But Juliet kept on down the hall. She wanted to find what rooms had been assigned to the girls whom she had met the day before on the boat, and to hear their first impressions of Warwick Hall. Presently, through a half-open door, she caught sight of Betty, sitting at an open window overlooking the river. With chin in hand and elbows resting on the sill, she was gazing dreamily out at the willow-fringed banks, so absorbed in her thoughts that she did not hear Juliet's first knock. But at the second she started up and called cordially: "Oh, I'm so glad to see you! Come in!"

"Why, you're all unpacked and put away, too!" exclaimed Juliet, in surprise, looking around the orderly room. "I thought that I was the only one, but I see you've even hung your pictures."

"Yes, we don't know any of the other girls yet, so we didn't lose any time running back and forth to their rooms, as everybody else is doing. We've been through ever so long. Lloyd is out exploring the grounds with Allison, but I was too tired after all the sightseeing we have done. I'd be glad not to stir out of my room for a week."

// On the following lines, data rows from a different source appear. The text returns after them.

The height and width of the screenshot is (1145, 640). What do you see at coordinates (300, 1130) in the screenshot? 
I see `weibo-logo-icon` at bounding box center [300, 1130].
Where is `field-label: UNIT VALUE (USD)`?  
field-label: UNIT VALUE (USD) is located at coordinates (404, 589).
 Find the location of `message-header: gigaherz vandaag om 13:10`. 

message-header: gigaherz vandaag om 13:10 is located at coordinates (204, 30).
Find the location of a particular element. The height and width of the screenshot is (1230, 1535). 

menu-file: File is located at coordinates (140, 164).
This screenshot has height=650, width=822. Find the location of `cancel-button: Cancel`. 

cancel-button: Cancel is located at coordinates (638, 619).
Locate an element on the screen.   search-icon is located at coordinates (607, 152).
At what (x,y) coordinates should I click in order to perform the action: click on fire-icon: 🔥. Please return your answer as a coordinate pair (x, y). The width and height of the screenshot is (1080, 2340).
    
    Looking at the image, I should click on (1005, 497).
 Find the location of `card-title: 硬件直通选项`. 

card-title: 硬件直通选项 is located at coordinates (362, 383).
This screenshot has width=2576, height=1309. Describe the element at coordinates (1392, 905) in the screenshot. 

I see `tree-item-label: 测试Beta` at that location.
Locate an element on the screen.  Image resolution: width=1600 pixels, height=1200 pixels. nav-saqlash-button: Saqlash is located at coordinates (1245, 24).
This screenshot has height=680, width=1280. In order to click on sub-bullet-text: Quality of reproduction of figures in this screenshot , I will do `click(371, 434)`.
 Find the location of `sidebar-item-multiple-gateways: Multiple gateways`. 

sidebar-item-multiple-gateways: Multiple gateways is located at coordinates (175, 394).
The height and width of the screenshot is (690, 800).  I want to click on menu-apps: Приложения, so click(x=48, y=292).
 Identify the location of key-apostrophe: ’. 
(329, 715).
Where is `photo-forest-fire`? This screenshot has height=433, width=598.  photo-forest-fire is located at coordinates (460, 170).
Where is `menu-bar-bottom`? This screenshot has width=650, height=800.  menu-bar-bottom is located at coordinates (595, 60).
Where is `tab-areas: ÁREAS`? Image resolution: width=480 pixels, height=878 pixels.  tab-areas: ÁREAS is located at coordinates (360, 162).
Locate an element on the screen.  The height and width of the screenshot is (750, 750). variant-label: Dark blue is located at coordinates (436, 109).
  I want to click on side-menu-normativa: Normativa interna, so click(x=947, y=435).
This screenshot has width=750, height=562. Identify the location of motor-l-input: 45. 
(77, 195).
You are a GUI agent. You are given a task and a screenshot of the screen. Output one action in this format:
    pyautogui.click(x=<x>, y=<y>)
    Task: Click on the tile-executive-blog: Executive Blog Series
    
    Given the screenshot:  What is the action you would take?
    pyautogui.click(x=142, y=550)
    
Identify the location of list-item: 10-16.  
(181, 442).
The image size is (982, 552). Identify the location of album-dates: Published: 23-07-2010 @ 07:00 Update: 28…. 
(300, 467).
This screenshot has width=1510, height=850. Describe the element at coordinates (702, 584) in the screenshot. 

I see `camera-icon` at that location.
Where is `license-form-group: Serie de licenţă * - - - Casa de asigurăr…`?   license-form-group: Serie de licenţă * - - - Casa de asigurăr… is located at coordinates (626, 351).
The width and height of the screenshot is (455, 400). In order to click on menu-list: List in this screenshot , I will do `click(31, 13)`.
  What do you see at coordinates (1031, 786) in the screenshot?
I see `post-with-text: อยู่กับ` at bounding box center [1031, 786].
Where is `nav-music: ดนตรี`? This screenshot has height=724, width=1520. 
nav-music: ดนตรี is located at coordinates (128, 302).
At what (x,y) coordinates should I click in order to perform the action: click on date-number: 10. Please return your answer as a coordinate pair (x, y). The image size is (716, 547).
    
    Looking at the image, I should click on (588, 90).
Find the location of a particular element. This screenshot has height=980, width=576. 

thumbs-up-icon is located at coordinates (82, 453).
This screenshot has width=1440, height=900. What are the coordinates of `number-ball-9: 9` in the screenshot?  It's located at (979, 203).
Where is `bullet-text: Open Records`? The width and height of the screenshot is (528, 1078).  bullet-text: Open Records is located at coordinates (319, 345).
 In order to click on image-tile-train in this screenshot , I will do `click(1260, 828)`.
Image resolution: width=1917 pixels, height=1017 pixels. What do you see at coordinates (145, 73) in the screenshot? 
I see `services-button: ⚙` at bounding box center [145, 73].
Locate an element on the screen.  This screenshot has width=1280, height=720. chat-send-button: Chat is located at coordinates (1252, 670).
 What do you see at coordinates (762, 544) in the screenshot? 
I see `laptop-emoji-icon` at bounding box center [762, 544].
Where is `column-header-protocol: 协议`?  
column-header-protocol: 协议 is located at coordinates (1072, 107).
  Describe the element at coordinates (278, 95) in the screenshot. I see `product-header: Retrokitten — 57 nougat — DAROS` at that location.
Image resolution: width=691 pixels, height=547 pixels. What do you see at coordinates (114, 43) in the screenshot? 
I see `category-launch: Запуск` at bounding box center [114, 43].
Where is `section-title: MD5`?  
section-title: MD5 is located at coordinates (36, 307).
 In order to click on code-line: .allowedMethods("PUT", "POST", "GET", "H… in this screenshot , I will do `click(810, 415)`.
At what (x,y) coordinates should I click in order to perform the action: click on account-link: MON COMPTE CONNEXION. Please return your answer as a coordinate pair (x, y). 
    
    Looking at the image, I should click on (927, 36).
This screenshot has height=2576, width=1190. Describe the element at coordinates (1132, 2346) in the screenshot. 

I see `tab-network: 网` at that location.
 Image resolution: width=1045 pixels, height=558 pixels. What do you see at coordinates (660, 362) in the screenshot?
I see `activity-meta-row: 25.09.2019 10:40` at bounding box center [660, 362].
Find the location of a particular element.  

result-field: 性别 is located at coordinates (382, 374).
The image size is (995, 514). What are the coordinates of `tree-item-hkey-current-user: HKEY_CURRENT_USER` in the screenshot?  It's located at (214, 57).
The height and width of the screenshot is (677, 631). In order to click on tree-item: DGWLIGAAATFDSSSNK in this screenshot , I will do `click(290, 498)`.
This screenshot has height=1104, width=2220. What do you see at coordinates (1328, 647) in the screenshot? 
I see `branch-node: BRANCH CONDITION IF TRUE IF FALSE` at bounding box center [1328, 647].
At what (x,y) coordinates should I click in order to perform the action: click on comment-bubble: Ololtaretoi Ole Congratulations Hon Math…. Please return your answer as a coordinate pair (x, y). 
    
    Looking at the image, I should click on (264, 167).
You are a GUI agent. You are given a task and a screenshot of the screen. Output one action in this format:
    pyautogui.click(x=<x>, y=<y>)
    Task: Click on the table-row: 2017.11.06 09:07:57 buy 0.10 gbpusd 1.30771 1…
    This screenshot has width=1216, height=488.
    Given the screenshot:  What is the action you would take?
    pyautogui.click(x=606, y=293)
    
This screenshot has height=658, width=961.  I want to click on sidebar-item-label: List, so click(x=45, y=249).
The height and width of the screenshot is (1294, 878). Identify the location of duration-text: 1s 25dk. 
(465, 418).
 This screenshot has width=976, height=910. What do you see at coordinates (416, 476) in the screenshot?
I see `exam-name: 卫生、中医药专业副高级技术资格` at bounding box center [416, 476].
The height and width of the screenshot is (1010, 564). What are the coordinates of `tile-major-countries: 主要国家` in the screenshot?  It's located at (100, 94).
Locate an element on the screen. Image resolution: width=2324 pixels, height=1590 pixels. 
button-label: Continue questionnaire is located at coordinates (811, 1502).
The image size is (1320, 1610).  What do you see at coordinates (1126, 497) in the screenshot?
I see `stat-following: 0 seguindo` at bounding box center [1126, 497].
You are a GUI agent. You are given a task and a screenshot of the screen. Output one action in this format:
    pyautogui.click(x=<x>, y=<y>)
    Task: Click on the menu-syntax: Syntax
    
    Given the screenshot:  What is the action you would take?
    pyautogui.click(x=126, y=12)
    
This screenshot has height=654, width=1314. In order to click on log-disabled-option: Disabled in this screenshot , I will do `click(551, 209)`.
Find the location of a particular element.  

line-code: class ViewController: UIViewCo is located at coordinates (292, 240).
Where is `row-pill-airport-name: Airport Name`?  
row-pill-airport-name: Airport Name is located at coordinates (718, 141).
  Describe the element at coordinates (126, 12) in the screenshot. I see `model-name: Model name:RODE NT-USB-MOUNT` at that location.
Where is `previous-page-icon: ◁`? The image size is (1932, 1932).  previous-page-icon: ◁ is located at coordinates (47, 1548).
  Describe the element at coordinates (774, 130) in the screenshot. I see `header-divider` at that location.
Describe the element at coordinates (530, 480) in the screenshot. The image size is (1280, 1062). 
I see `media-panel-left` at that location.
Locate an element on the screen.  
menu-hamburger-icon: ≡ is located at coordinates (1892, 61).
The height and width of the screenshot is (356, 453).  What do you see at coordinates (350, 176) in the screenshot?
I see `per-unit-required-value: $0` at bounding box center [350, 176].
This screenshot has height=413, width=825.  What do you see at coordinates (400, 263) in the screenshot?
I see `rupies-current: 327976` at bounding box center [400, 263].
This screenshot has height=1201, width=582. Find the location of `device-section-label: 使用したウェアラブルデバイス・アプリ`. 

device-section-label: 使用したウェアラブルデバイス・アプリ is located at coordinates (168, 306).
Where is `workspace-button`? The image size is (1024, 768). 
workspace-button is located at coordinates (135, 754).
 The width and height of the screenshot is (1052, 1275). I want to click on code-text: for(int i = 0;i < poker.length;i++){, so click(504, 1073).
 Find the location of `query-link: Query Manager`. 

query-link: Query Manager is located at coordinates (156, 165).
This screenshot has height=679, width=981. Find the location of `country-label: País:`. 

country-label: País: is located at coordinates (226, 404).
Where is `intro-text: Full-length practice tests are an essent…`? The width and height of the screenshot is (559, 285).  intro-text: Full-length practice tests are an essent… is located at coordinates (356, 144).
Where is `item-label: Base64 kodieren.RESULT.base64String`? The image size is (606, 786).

She pushed a rocking-chair hospitably toward her guest, and leaned back in the opposite one.

"I don't want to sit down," said Juliet. "I'm just exploring. I think it's so much fun to poke around the first day and see how everybody is fixed. You don't mind, do you, if I walk around and look at your pictures?"

"No, indeed!" answered Betty, cordially. "Help yourself."

Catching a glimpse of herself in the mirror, she sat up straight in her chair, and adjusted the side-combs which were slipping out of her curly hair. It was a pleasing reflection that the mirror showed her, of a slim girl in a linen shirt-waist and a dark brown skirt just reaching to her ankles. But it held her gaze only long enough for her to see that her belt was properly pulled down and her stock all that could be desired. The friendly brown eyes and the trusting little mouth never needed readjustment. They always met the world with a smile, and thus far the world had always smiled back at them.

"Last year," said Juliet, as she wandered around, "the girl who had this room simply plastered the walls with posters. It was so sporty-looking. She had hunting scenes between these windows, and there was a frieze of hounds and a yard of puppies where you have that panel of photographs. Oh, what perfectly beautiful places!" she cried, moving nearer. "Do tell me about them. Is that where you live?"

"Yes, this is our Lloydsboro Valley corner—the Happy Valley we call it," answered Betty, crossing the room to point out the various places: "Locust," her home and Lloyd's, a stately white-pillared mansion at the end of a long locust avenue; "The Beeches," where the Waltons lived; the vine-covered stone church; the old mill; the post-office, and a row of snap shots showing Lloyd and her mounted on their ponies, Tarbaby and Lad.

"What good times you must have there!" sighed Juliet, presently.